Una vez, parece que fue hace mil años, trabajé indirectamente para un banco. Allí, luego de que los primeros días me hacía mala cara cuando la saludaba, conocí a M, quien ayudó a que el tiempo que duré allá no fuera tan aburridor.
Tenía que usar corbata todos los días, pero la verdad eso era lo de menos.
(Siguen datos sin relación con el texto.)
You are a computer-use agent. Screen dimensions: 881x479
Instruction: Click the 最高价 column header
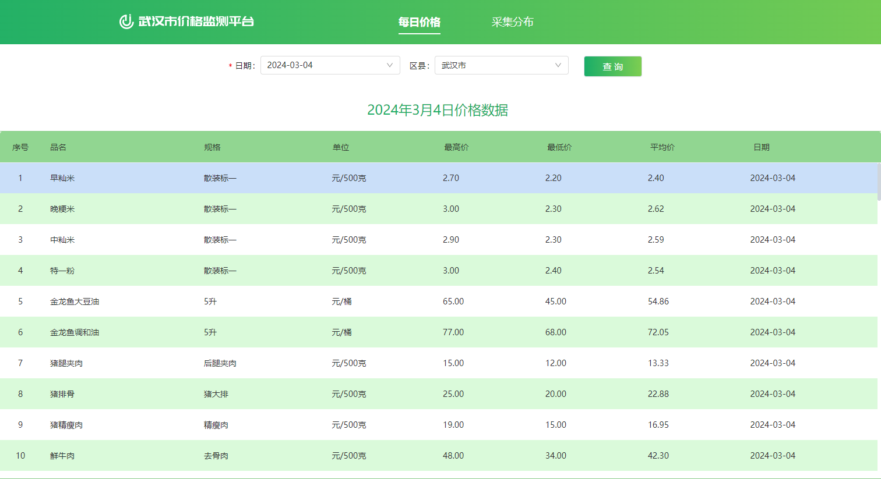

Lo que más me molestaba era la actitud de los empleados, pues la gran mayoría eran muy creídos.
A veces caía en reuniones en las que mi trabajo tenía poco o nada que ver con el tema que se iba a tratar y eran un completo tedio, pues era el ambiente perfecto para que todos sacaran a relucir lo inteligentes que creían ser y lo oportunas que eran sus opiniones.
Pocas veces participaba, a menos de que me preguntaran algo, pero estoy casi seguro de que en la mayoría de ocasiones muy pocos de los presentes sabían cuál era mi nombre o qué hacía yo ahí. Yo sí me sabía mi nombre y, dado el caso, estaba listo para presentarme, aunque también me preguntaba lo segundo.
Una vez en una reunión en el décimo piso quedé ubicado justo al lado de la ventana. En un momento de distracción dejé de ver personas en la calle. Apenas empezaba la tarde y como era una avenida principal, eso se me hizo muy extraño. Me puse a contar, para ver cuántos segundos pasaban sin que apareciera una persona.
En esos días había visto un programa, En National Geographic, si no estoy mal, en el que narraban un escenario de cómo sería la vida en la tierra sin personas. Recuerdo que una de las razas animales que iban a tener ventaja era una de perros—les debo el nombre, mi memoria falla como si nada—, pues debido a sus características serían más aptos para sobrevivir en un mundo sin humanos.
Todo esto me viene a la mente en estos días, cuando me asomo por la ventana y no veo a ninguna persona en la calle.